Publicatieblad van de Europese Unie

C 227/11


Oproep tot het indienen van voorstellen

Het Europese Investeringsbank-Instituut stelt een nieuw EIBURS-sponsorschap voor in het kader van zijn kennisprogramma

(2020/C 227/09)

Het kennisprogramma van het Europese Investeringsbank-Instituut verstrekt zijn onderzoeksbeurzen via verschillende programma’s en één daarvan is:

EIBURS, het programma EIBUniversity Research Sponsorship.

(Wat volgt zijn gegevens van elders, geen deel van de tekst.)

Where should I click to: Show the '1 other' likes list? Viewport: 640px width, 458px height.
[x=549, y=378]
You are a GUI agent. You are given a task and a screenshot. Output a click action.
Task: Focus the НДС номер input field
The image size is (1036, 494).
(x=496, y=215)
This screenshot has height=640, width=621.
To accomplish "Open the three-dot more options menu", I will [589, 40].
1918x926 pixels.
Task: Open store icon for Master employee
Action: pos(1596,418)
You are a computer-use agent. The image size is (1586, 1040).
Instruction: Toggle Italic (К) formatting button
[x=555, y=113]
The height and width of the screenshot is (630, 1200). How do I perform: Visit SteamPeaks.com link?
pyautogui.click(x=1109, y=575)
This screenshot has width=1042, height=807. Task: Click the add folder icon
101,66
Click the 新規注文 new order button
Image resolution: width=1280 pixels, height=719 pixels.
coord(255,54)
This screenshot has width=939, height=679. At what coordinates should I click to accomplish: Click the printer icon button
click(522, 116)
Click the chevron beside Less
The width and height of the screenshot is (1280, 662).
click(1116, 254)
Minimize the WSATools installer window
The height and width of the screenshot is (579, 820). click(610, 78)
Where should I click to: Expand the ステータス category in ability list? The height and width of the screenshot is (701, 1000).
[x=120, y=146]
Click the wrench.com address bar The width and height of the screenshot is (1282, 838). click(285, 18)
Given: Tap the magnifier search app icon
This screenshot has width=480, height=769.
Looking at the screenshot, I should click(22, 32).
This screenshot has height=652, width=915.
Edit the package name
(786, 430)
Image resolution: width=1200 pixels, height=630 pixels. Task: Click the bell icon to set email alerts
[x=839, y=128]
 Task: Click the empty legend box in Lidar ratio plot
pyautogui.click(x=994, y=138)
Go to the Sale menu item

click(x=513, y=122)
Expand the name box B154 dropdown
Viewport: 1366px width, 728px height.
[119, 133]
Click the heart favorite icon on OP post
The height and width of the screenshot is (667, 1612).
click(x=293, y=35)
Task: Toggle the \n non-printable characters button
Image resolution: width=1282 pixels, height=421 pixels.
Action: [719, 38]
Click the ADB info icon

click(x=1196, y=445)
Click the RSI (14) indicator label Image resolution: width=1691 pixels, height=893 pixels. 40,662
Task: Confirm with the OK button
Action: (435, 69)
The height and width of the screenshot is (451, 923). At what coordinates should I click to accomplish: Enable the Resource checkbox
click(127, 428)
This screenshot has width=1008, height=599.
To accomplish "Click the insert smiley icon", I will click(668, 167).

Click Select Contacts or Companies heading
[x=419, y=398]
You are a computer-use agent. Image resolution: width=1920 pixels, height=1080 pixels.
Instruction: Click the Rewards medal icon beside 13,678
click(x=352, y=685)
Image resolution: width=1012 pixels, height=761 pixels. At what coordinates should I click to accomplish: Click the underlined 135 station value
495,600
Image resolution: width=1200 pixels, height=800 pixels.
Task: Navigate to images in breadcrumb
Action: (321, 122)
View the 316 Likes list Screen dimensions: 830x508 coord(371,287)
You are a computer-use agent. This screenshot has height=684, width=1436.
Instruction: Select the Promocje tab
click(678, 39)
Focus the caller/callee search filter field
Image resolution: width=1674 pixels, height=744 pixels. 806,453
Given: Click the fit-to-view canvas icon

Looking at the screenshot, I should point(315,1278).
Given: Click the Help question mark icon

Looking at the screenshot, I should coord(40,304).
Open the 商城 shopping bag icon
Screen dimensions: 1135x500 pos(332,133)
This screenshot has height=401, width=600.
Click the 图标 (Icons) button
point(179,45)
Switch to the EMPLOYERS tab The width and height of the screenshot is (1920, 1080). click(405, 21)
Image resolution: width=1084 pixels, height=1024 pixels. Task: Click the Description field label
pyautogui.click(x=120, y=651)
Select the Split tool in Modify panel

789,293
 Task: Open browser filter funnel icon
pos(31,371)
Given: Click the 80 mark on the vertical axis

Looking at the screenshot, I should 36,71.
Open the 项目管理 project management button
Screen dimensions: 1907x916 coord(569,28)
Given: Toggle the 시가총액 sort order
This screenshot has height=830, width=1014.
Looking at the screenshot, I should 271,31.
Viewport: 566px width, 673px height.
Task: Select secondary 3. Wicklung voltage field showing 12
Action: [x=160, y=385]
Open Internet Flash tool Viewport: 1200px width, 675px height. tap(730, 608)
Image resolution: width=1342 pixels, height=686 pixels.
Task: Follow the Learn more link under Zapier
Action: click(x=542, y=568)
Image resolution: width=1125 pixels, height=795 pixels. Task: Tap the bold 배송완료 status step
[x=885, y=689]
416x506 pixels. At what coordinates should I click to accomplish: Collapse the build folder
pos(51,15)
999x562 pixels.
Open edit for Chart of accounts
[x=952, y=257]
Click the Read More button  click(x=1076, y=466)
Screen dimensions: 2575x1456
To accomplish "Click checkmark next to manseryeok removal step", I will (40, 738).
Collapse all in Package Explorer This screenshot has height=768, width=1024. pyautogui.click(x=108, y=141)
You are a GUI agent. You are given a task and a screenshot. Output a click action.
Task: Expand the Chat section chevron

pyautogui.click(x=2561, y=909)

EIBURS verstrekt beurzen aan universitaire faculteiten of onderzoekscentra die gelieerd zijn aan universiteiten in de EU of in (potentiële) kandidaat-lidstaten, en zich bezighouden met onderzoek op gebieden die voor de EIB van grote betekenis zijn. In het kader van EIBURS verstrekt de EIB driejarige beurzen van maximaal 100 000 EUR per jaar. Deze beurzen worden via een competitief proces toegekend aan belangstellende universitaire faculteiten of onderzoekscentra die beschikken over erkende expertise op het geselecteerde gebied. Winnende voorstellen moeten diverse resultaten opleveren en deze worden vooraf vastgelegd in contractuele afspraken met de Europese Investeringsbank.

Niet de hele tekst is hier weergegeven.